Other lexica and grammars

Census

The module seal.data.census provides an interface to a list of names from the U.S. Census. A sample of about 6,000,000 census entries was selected, and the distribution of first and last names was computed. The actual sample of last names included only valid last-name entries, so it was somewhat smaller than the original sample of entries. The first-name sample was divided by gender, so that the male sample and female sample contain about 3,000,000 sample points each.

The basic function is get().

>>> from seal.data import census
>>> francis = census.get('Francis')
>>> francis
<Name FRANCIS mr=127 fr=393 lr=385>

The argument to get() is case-insensitive. If the argument is not found in the database, the return value is None.

>>> francis.male.freq
0.16
>>> francis.female.freq
0.039
>>> francis.last.freq
0.029
>>> francis.maleness()
0.8040201005025125

The value for francis.male or francis.female or francis.last is a census.Entry object, which has attributes string, freq, cumfreq, and rank.

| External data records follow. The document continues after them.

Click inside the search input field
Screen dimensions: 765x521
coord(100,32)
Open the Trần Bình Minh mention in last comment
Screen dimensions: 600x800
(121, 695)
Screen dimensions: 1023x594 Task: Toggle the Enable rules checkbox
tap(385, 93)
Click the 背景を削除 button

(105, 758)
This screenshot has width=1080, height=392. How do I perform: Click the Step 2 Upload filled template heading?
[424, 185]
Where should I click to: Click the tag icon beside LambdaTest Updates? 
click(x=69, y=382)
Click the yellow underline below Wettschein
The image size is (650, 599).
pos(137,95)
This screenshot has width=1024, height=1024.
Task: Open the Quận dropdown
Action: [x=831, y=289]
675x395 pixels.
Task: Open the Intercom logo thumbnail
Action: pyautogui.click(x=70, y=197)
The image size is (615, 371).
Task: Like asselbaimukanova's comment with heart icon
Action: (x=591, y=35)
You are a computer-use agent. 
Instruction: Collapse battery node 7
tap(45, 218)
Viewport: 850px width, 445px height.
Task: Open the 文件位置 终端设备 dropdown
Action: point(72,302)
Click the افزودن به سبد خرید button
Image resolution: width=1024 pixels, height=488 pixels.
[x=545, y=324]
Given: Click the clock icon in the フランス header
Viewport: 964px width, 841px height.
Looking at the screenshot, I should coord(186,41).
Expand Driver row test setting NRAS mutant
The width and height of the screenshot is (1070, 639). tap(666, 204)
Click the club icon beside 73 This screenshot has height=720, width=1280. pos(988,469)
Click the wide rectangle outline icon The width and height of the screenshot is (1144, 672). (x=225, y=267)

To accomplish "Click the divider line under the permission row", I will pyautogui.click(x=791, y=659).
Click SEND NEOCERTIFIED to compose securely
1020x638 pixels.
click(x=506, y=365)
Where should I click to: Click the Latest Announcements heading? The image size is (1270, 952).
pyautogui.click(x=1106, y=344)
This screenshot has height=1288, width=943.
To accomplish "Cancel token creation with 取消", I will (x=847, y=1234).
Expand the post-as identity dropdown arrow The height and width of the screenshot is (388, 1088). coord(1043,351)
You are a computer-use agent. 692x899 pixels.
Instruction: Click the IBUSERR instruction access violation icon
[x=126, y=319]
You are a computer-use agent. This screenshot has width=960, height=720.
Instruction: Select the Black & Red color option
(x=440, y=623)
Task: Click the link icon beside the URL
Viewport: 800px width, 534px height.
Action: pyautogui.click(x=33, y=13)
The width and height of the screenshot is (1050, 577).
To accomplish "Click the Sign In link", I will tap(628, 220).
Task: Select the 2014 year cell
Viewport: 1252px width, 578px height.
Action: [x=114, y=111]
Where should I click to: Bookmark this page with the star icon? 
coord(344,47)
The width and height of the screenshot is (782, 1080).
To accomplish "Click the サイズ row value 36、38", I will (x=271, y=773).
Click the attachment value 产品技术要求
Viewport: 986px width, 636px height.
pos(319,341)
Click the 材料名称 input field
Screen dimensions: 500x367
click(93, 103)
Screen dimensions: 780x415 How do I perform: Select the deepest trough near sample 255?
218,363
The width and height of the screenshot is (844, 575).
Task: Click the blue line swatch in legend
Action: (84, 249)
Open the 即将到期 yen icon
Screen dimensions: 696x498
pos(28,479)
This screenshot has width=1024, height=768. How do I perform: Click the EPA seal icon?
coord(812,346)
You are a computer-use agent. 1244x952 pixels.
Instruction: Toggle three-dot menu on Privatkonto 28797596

A name that occurs at all has values for all three entries. For example, "Morrison" occurs only as a last name:

>>> n = census.get('Morrison')
>>> n.male.freq
0.0
>>> n.female.freq
0.0
>>> n.last.freq
0.048

If the name occurs in none of the samples, census.get() returns None.

One can iterate over all names by calling the function names().

WordNet

WordNet is a lexical database of word senses. A word is represented simply as a string. Each word has one or more senses:

>>> hound = word_senses('hound')
>>> hound
[Synset('hound.n.01'), Synset('cad.n.01'), Synset('hound.v.01')]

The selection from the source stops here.